Aus der Begründung des Gerichtes:

Überschreitet die Standzeit allerdings eine bestimmte Dauer, ist das Fahrzeug nicht mehr fabriksneu oder ein Neuwagen. Gerade in der schnelllebigen und innovativen Automobilbranche ist zu berücksichtigen, dass die jeweiligen Modelle laufend weiter entwickelt werden. Bei der konkreten Festlegung der noch „unschädlichen“ Standzeit orientierte sich das Erstgericht an der einschlägigen Ö-Norm V 5021.Unabhängig von einer Einbeziehung der Ö-Normen in einen konkreten Vertrag, kommt diesen dahin Bedeutung zu, als sie doch in weiten Teilen einen ausgewogenen Kompromiss zwischen den Interessen der an Kaufverträgen beteiligten Personen darstellen.

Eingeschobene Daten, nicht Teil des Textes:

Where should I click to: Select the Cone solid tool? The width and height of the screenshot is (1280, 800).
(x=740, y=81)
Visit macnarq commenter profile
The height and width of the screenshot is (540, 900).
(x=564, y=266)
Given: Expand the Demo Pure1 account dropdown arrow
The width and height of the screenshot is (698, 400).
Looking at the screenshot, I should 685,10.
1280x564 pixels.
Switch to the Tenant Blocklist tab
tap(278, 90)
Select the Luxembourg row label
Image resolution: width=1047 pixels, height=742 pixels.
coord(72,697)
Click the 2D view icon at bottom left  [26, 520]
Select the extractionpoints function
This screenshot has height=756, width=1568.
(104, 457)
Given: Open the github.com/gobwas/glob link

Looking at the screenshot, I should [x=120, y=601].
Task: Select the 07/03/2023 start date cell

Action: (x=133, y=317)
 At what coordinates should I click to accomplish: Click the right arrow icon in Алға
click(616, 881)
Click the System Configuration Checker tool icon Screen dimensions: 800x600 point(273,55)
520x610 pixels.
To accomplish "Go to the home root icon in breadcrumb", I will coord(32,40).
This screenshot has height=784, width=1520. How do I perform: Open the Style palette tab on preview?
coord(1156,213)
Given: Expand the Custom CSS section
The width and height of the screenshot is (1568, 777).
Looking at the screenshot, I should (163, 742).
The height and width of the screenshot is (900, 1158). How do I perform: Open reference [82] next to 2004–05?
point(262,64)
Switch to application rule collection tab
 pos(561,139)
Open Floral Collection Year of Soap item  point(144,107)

Die Eigenschaft fabriksneu setzt nach der Ö-Norm V 5051 voraus, dass das Fahrzeug bei der Übergabe nicht älter als 11 bzw 13 Monate ab dem Produktionsdatum ist. Das Erstgericht qualifizierte das hier als Neuwagen verkaufte Fahrzeug schon aufgrund der langen Zeitspanne zwischen der Produktion und der Übergabe als mangelhaft.

Das Gesetz betrachtet nur jüngere Fahrzeuge (zB Vorführfahrzeuge) als „Beinahe-Neuwagen“. Auch daraus kann geschlossen werden, dass ein Fahrzeug 32 Monaten nach der Produktion nicht mehr als Neuwagen gilt. Dieser Ansatz deckt sich auch mit der deutschen Rsp (BGH VII ZR 227/02 = ZVR-LS 2004/24). Bei der Ermittlung der Preisminderung muss sich der vereinbarte Preis zum geminderten Preis so verhalten, wie der Wert der Sache ohne Mangel zum Wert der Sache mit Mangel. Nach dem Prinzip der Erhaltung der subjektiven Äquivalenz sollen die beim Vertragsabschluss zugrunde gelegten Wertrelationen zwischen Leistung und Gegenleistung vielmehr aufrechterhalten bleiben. Der Kläger hat insoweit ein für ihn günstiges Geschäft abgeschlossen, als der Kaufpreis mit nur knapp 60% des Verkehrswerts festgelegt wurde. Das bedeutet, dass dieser Prozentsatz auch bei der Bestimmung des geminderten Preises heranzuziehen ist. Die entsprechende Preisminderung kann dem Kläger nicht mit dem Hinweis verweigert werden, dass der Wert des mangelhaften Fahrzeuges in etwa dem Kaufpreis entspricht.